When examining the Fast Company's list of the 'Most Innovative Companies of 2016', though, there is room for the established giants. Apple, Taco Bell and Facebook, to name just three, have refused to stop innovating and, as Fast Company put it themselves, do not let 'size get in the way of acting like a startup.' They mingle with relative newcomers in the 50-strong index and demonstrate that innovation is by no means limited to smaller companies. Such a list is eye-opening and offers more opportunities for duplication than a list of game-changing eureka moments. We took a look at the trends that link some very different companies together under the umbrella of 'innovative'.

Emphasis on the digital

The trend that dominates Fast Company's leaderboard is an emphasis on the digital, particularly the mobile. Social media companies are the obvious hubs of digital innovation, but the likes of Amazon, Netflix and Buzzfeed all rank incredibly highly - with Buzzfeed taking first place.

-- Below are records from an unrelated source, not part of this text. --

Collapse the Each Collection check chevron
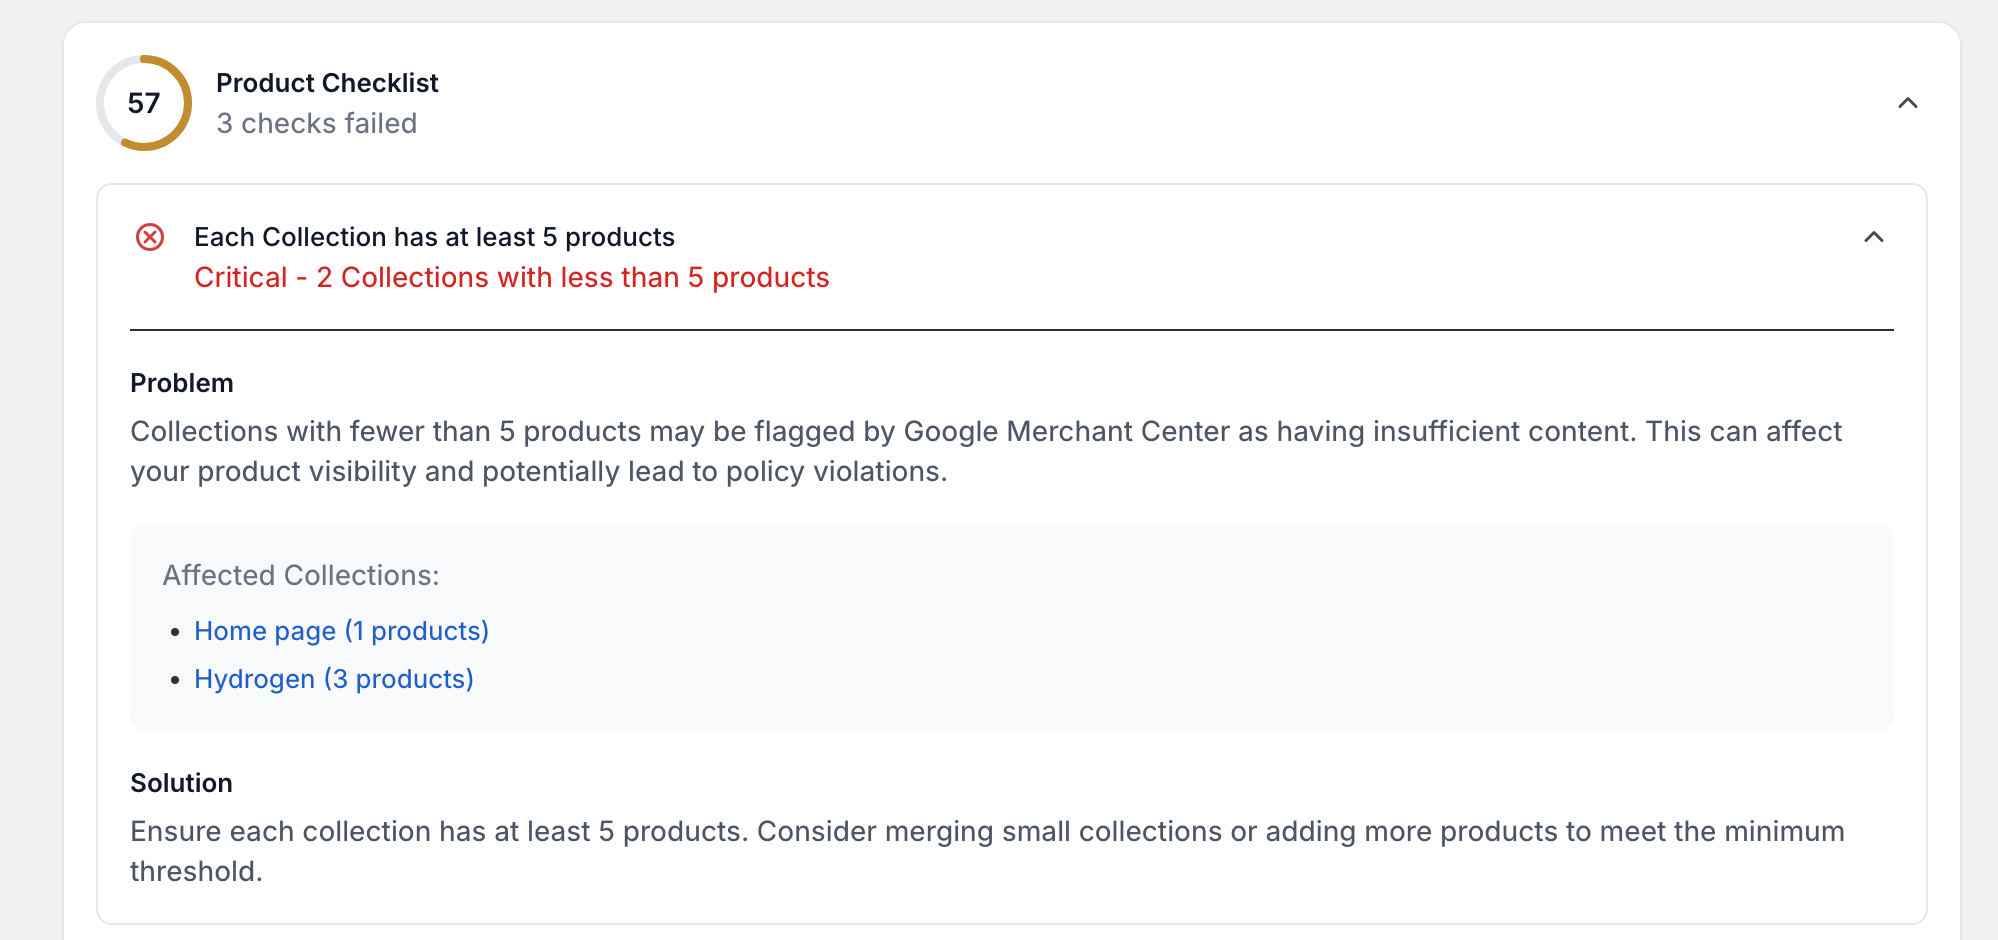 click(1873, 237)
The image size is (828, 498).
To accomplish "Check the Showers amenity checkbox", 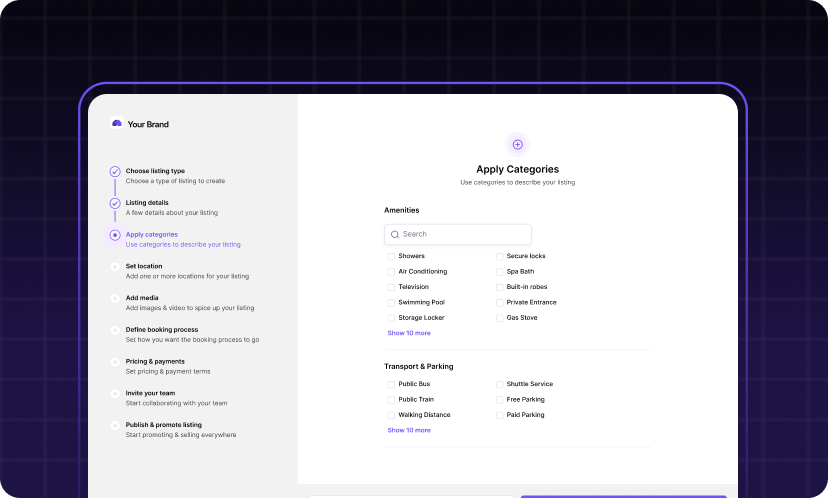I will click(391, 256).
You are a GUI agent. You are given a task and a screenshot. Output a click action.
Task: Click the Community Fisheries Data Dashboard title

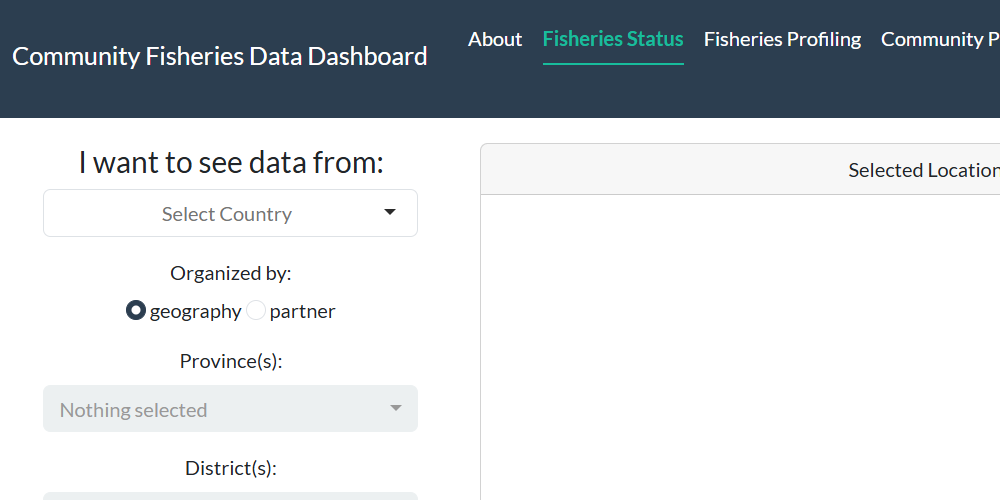[220, 56]
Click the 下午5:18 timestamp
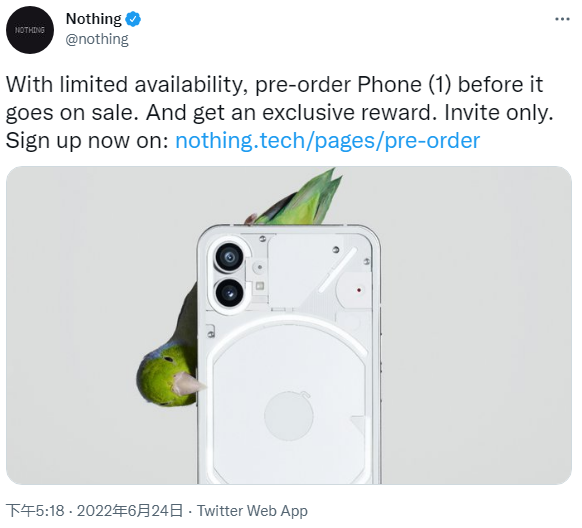 click(x=36, y=511)
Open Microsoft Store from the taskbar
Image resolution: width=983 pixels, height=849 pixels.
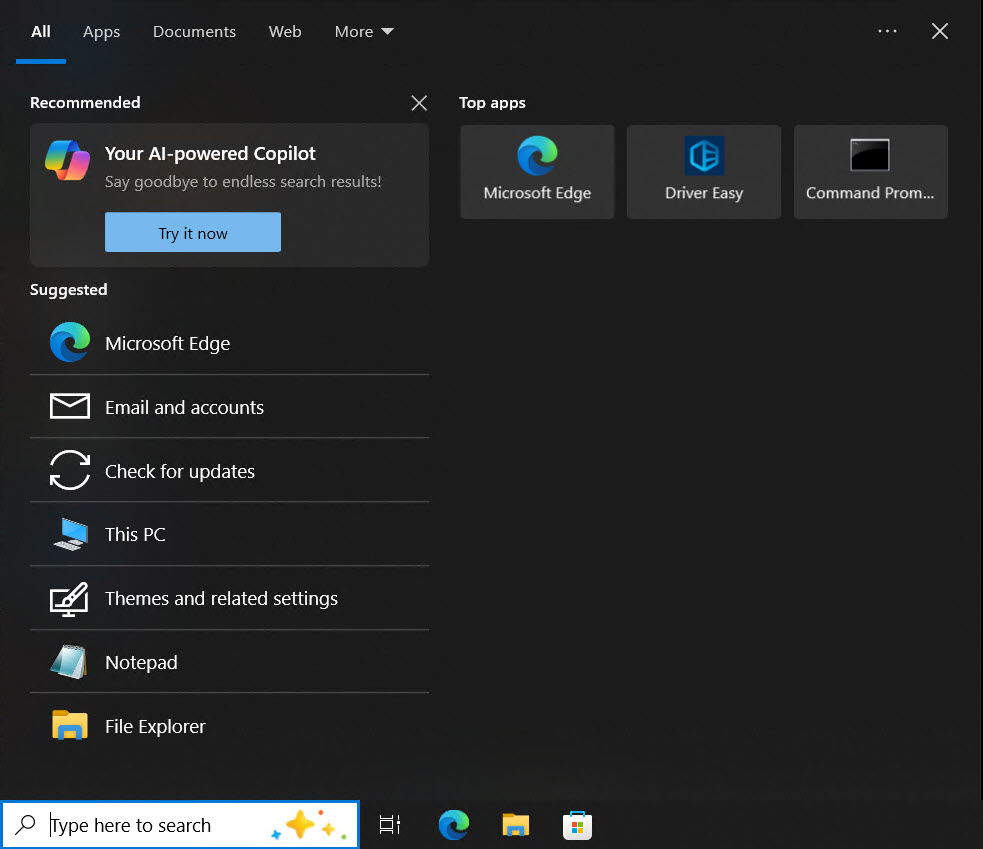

There are more digital-only companies featured than any other type, with very few investing in brick-and-mortar high-street stores. Of course, the list reflects the direction of both investment and company focus in recent years, with mobile internet use outstripping that of computer and customers expecting companies to be available on the move.

This is also perhaps where Fast Company's list differs most from Forbes'. The overwhelming presence of digital-only companies over the likes of pharmaceuticals or manufacturers, results in an almost completely different top 10 with very few apps featuring in Forbes' 100.


Companies that remove the necessity of experts feature heavily in Fast Company's table, too. These jargon-simplifying, anyone-can-operate services give the user the tools to perform tasks that were previously the reserve of trained professionals. A good example is Shopify, who look to streamline a user's creation and maintenance of personal e-commerce sites, from Facebook advertisements to mobile online stores. The Canadian company recently struck a deal with FameBit, allowing the latter's 31,000 online content creators or 'influencers' a direct line into commercializing their often considerable followings.

CVS Health were perhaps a surprising inclusion in third. The healthcare giants operate more than 7,800 pharmacies and are part of the burgeoning direct-to-consumer treatment market. Information-driven healthcare is on the rise; online research is (within reason) taking the place of a trip to the doctors and over-the-counter treatment is set to rival traditional means for both price and ease.

Healthcare innovation gets the recognition it deserves

Of the top 20 companies on the list, four are part of the healthcare sector. The companies in the healthcare industry extend further than the established (CVS, for example) and include less widely known but perhaps equally important companies striving to discover innovative treatments.

The likes of Novocure - who have developed a new electricity-based cancer treatment called Optune - and Bristol-Myers Squibb - who create drugs in many areas such as cancer, HIV/AIDS and diabetes - all make the list for the strides in different, and much needed, areas of healthcare.

Personal financial services

Just as Shopify is included for its easy-to-use, streamlined e-commerce service, Fast Company also chose to highlight companies looking to provide equally straightforward financial services. Robinhood - another example of a direct-to-consumer service - aims to make investments as simple as ordering an Uber, and is resultantly the fastest-growing brokerage in history with more than $2 billion in transactions made since its founding in 2014.

San Francisco-based Earnest aims to provide better student loans for financially responsible borrowers, offering graduates the chance to refinance their loans at very low rates, with their reduced overheads allowing for such a reduction in rates - Fast Company describe their efforts as part of 'finch's attempts to overhaul our financial status quo'. Affirm offer 'credit that does not suck' and Farfetch aim to take small boutique to the world. The financial services landscape is changing, and Fast Company have recognized those responsible, regardless of their size.

Forbes take a slightly different tact when compiling their most innovative list. 'To be included, firms need seven years of public financial data and $10 billion in market cap', limiting the inclusion of smaller businesses and research-based healthcare companies. Lessons can be learned from both the established and the emerging, of course, but true innovation tends to come from those looking to unsettle the giants, and there are plenty in Fast Company's 50.